At 2 o'clock on the morning of the 19th of October, the Mayfield girls made their escape from the Seventh and Chestnut Street Prison, accomplishing a most remarkably skillful and successful feat, but at the same time one full of difficulty and peril. They were imprisoned in a room in the third story of the building, with other Confederate girls and women.

Sallie Mayfield fashioned a screwdriver from a table knife, which she had secreted and opened the door of the room by taking off its hinges. Then, carrying their shoes, she and her young sister slipped noiselessly down the stairways, passing safely the drowsy sentinel snoozing on the landing.

The door opening from the foot of the stairway on to the street was a formidable one, with heavy bolts and bars, and there was a soldier on guard upon the outside pacing his beat with his musket on his shoulder. Drawing the bolts and forcing the lock with some difficulty, the girls waited until they heard the sentinel turn the corner of the street and start to walk the pavement on the other side of the building fronting on Chestnut, when they quickly stepped out on Seventh Street, closing the door behind them, and tripped away.

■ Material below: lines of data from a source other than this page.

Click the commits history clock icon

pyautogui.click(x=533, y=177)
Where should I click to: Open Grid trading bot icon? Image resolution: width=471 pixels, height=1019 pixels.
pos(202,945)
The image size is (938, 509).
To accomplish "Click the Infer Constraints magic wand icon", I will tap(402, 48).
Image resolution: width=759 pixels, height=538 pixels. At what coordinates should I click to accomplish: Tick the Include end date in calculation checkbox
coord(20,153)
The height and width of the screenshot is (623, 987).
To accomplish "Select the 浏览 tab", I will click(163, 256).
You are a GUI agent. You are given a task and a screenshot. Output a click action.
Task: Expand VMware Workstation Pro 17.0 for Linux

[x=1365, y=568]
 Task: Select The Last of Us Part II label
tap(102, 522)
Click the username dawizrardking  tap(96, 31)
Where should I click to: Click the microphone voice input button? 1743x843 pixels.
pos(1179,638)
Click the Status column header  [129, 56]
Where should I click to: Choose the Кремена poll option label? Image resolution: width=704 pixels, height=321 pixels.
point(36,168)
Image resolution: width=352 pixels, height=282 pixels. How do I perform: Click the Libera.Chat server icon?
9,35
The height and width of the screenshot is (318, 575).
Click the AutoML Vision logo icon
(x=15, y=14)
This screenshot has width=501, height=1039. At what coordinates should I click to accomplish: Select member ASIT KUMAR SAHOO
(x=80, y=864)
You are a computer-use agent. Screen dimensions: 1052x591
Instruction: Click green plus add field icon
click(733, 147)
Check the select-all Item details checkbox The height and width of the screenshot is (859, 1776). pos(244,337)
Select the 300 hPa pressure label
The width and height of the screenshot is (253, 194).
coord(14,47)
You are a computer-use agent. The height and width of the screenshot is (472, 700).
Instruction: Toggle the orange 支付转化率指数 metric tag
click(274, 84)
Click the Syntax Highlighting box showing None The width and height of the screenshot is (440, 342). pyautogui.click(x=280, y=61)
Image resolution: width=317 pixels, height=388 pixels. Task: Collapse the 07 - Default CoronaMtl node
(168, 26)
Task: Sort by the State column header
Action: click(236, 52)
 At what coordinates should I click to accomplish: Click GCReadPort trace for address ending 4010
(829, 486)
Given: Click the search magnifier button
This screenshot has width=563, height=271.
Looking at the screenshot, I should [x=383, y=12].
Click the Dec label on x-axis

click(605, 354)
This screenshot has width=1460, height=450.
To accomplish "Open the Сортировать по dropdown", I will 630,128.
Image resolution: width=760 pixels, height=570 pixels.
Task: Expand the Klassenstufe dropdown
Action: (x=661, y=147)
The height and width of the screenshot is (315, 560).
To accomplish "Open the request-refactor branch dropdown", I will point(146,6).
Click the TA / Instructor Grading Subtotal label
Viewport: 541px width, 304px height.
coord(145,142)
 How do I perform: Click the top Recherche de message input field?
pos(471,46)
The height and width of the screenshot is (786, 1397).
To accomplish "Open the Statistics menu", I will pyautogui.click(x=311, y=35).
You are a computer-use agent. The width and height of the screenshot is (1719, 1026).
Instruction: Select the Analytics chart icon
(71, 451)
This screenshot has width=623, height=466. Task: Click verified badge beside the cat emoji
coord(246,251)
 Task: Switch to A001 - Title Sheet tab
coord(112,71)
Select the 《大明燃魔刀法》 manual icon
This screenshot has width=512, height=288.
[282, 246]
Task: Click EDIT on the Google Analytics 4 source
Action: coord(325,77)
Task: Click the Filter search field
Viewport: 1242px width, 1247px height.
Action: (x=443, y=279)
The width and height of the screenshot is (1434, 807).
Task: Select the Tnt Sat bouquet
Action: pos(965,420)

They walked the streets until daylight. Unacquainted with the city and not daring to ask for assistance, they encountered all sorts of difficulties and had many narrow escapes.

At last they contrived to reach the track of the old North Missouri Railroad (now the Wabash), on which they walked nearly to St. Charles and eventually reached some friends in the western part of St. Charles County. Not long afterward, they were forced to leave this retreat and repaired to the residence of their mother in Morgan County."

Such were some of the episodes and adventures of the Mayfield sisters from Vernon County, Mo., during the Civil War.